Federal Court Enjoins Michigan's Amended Project Labor Agreement Statute
On November 15, 2012, United States District Court Judge Victoria A. Roberts issued a preliminary injunction, in Michigan Building and Construction Trades Council, AFL-CIO v. Richard Snyder, Case No. 12 – 13567, ( Council II ). She enjoined the enforcement of Michigan's amended Fair Open Competition in Government Construction Act, MCL §408.871 et seq . The court's decision in Council II allows local units of government the option of requiring contractors and subcontractors to sign project labor agreements when bidding on public projects.
Last year, Michigan enacted 2011 PA 98, the Fair and Open Competition in Governmental Construction Act. Several union trade groups successfully challenged the law in Michigan Building and Construction Trade Council v Richard Snyder (Council I) , 192 LRRM 3320 (2012). In that case, Judge Roberts held that 2011 PA 98 effectively prevented contractors and subcontractors, who signed project labor agreements, from bidding on public projects. She held that the Act was preempted by the National Labor Relations Act (NLRA). Governor Richard Snyder appealed the injunction and is awaiting a decision from the United States Court of Appeals for the Sixth Circuit.
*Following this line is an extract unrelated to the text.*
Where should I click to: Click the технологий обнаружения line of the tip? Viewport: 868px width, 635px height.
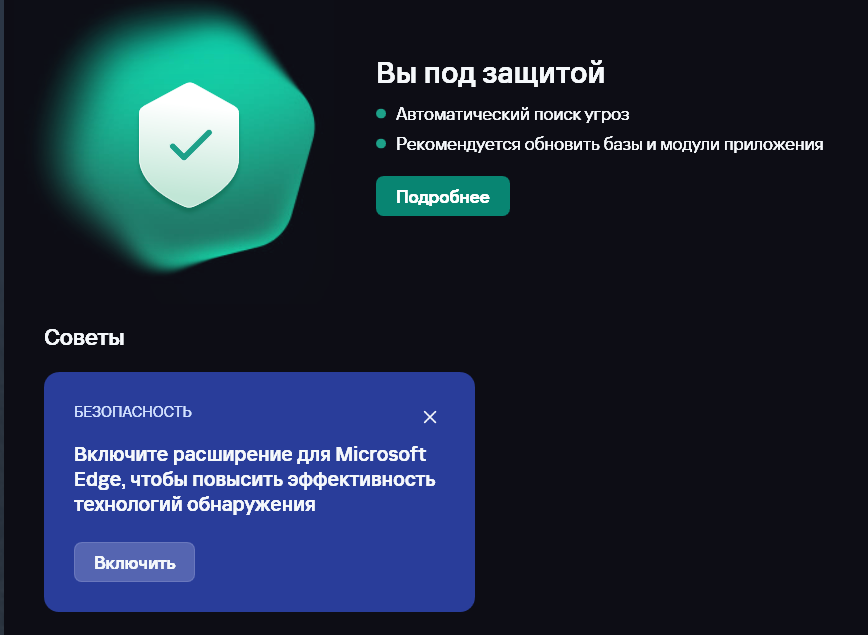click(195, 505)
While waiting on the appeal, the Michigan Legislature enacted and Governor Snyder signed 2012 PA 238 (Act) into law on June 29, 2012. It amended 2011 PA 98 by adding a new Section 2 to the Act. Section 2 attempts to clarify that the State is acting in its proprietary capacity and not attempting to regulate labor issues. It also attempted to avoid the preemption argument by amending Section 5 of the original Act to remove the restriction on the use of PLAs by private actors like the trade groups.
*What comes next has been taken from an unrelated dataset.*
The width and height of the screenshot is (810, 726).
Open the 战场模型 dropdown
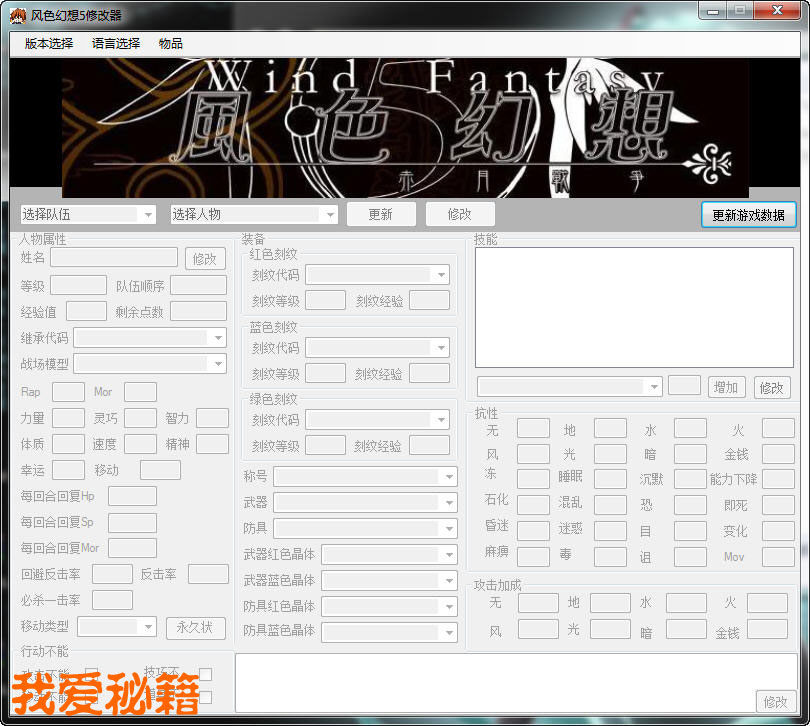(218, 364)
The trade groups brought another action against Governor Snyder and sought a preliminary injunction to prevent the enforcement of the amended Act. Ruling on their motion for a preliminary injunction, Judge Roberts found that the trade groups were likely to succeed on the merits of the case. According to Judge Roberts, the amended Act was preempted under the United States Supreme Court's decision in San Diego Building Trades Council v. Garmon , 359 U.S. 244 (1959) because it "effectively constricts the right of employees to negotiate and enter into PLAs." The court also found that the amended Act was preempted under the Supreme Court's decision in Lodge 76 International Association of Machinists and Aerospace Workers v. Wisconsin Employment Relations Commission , 427 U.S. 132 (1976), because it prohibited activity allowed by sections 8(e) and 8(f) of the NLRA, regulating an area of labor law that Congress intended to be left unregulated and controlled by the free play of economic forces. The court rejected the Governor's argument that Section 2 of the amended Act demonstrated that the State was acting in its proprietary capacity and not attempting to regulate labor activity.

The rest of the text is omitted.